How HF solutions for the TB interacting electrons in 2D predict SCES properties and suggest phenomenology for attaining RTS

TL;DR

This paper reinterprets Hartree-Fock solutions of a 2D tight-binding model to explain strongly correlated electron system properties, suggesting pathways to room temperature superconductivity through surface coatings or quantum dot arrays, and providing insights into Mott and metal-insulator transitions.

Contribution

It demonstrates how HF solutions with symmetry breaking can predict SCES properties and proposes new phenomenological approaches for achieving room temperature superconductivity.

Findings

HF solutions can exhibit insulator gaps and pseudogaps in 2D systems.

Surface coating with water molecules may induce room temperature superconductivity.

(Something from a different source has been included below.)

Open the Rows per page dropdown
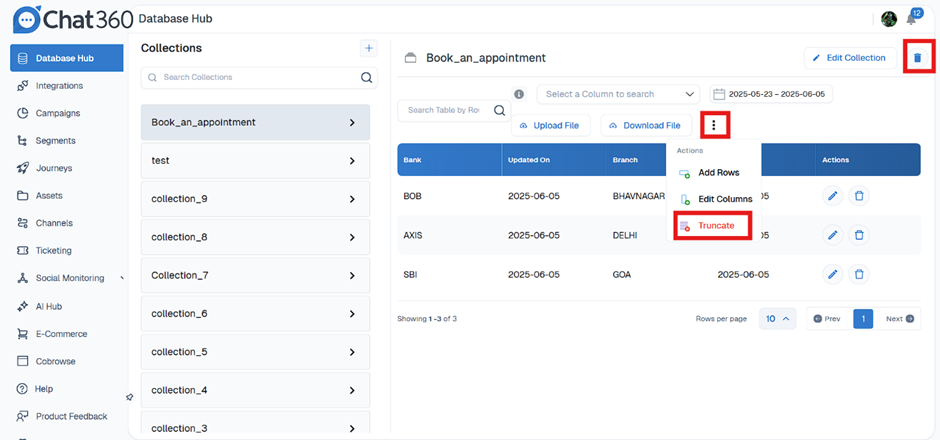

Screening effects are key to understanding correlation properties in these materials.

Abstract

Former results for a Tight-Binding (TB) model of CuO planes in La2CuO4 are reinterpreted here to underline their wider implications. It is noted that physical systems being appropriately described by the TB model can exhibit the main strongly correlated electron system (SCES) properties, when they are solved in the HF approximation, by also allowing crystal symmetry breaking effects and non-collinear spin orientations of the HF orbitals. It is argued how a simple 2D square lattice system of Coulomb interacting electrons can exhibit insulator gaps and pseudogap states, and quantum phase transitions as illustrated by the mentioned former works. A discussion is also presented here indicating the possibility of attaining room temperature superconductivity, by means of a surface coating with water molecules of cleaved planes of graphite, being orthogonal to its c-axis. The possibility that 2D arrays of quantum dots can give rise to the same effect is also proposed to consideration. The analysis also furnishes theoretical insight to solve the Mott-Slater debate, at least for the La2CuO4 and TMO band structures. The idea is to apply a properly non-collinear GW scheme to the electronic structure calculation of these materials. The fact is that the GW approach can be viewed as a HF procedure in which the screening polarization is also determined. This directly indicates the possibility of predicting the assumed dielectric constant in the previous works. Thus, the results seem to identify that the main correlation properties in these materials are determined by screening. Finally, the conclusions also seem to be of help for the description of the experimental observations of metal-insulator transitions and Mott properties in atoms trapped in planar photonic lattices.